Data records:
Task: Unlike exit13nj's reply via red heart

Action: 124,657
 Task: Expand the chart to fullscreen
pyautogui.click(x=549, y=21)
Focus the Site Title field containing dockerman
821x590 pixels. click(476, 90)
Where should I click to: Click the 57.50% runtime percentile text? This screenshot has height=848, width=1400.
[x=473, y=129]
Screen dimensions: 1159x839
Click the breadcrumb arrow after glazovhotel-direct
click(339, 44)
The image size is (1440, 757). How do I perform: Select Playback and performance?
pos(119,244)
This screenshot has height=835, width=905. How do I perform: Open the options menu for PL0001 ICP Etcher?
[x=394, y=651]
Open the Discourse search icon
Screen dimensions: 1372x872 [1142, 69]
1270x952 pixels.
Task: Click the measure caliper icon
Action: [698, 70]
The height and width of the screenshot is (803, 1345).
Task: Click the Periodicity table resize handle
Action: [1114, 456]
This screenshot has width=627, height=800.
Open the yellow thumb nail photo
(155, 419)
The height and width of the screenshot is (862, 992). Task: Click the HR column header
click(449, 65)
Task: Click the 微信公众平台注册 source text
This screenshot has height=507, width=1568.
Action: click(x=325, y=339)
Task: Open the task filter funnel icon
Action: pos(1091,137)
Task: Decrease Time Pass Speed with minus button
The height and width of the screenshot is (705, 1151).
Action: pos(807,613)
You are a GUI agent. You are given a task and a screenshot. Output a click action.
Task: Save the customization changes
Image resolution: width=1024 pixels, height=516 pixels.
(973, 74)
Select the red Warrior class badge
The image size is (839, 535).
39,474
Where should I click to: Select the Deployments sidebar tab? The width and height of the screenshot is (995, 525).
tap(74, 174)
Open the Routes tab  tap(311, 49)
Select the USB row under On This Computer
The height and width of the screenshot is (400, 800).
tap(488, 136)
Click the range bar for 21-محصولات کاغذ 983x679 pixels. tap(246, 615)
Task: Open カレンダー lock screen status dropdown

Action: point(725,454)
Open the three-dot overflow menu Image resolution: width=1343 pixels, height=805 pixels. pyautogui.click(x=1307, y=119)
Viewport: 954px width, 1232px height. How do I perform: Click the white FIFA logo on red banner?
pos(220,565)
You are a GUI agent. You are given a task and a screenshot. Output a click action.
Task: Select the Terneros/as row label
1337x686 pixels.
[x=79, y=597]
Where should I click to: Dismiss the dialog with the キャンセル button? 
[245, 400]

■ **Your instructions**
Write the entries out again, exactly and completely.

■ **Solution below**
Task: Unlike exit13nj's reply via red heart

Action: 124,657
 Task: Expand the chart to fullscreen
pyautogui.click(x=549, y=21)
Focus the Site Title field containing dockerman
821x590 pixels. click(476, 90)
Where should I click to: Click the 57.50% runtime percentile text? This screenshot has height=848, width=1400.
[x=473, y=129]
Screen dimensions: 1159x839
Click the breadcrumb arrow after glazovhotel-direct
click(339, 44)
The image size is (1440, 757). How do I perform: Select Playback and performance?
pos(119,244)
This screenshot has height=835, width=905. How do I perform: Open the options menu for PL0001 ICP Etcher?
[x=394, y=651]
Open the Discourse search icon
Screen dimensions: 1372x872 [1142, 69]
1270x952 pixels.
Task: Click the measure caliper icon
Action: [698, 70]
The height and width of the screenshot is (803, 1345).
Task: Click the Periodicity table resize handle
Action: [1114, 456]
This screenshot has width=627, height=800.
Open the yellow thumb nail photo
(155, 419)
The height and width of the screenshot is (862, 992). Task: Click the HR column header
click(449, 65)
Task: Click the 微信公众平台注册 source text
This screenshot has height=507, width=1568.
Action: click(x=325, y=339)
Task: Open the task filter funnel icon
Action: pos(1091,137)
Task: Decrease Time Pass Speed with minus button
The height and width of the screenshot is (705, 1151).
Action: pos(807,613)
You are a GUI agent. You are given a task and a screenshot. Output a click action.
Task: Save the customization changes
Image resolution: width=1024 pixels, height=516 pixels.
(973, 74)
Select the red Warrior class badge
The image size is (839, 535).
39,474
Where should I click to: Select the Deployments sidebar tab? The width and height of the screenshot is (995, 525).
tap(74, 174)
Open the Routes tab  tap(311, 49)
Select the USB row under On This Computer
The height and width of the screenshot is (400, 800).
tap(488, 136)
Click the range bar for 21-محصولات کاغذ 983x679 pixels. tap(246, 615)
Task: Open カレンダー lock screen status dropdown

Action: point(725,454)
Open the three-dot overflow menu Image resolution: width=1343 pixels, height=805 pixels. pyautogui.click(x=1307, y=119)
Viewport: 954px width, 1232px height. How do I perform: Click the white FIFA logo on red banner?
pos(220,565)
You are a GUI agent. You are given a task and a screenshot. Output a click action.
Task: Select the Terneros/as row label
1337x686 pixels.
[x=79, y=597]
Where should I click to: Dismiss the dialog with the キャンセル button? 
[245, 400]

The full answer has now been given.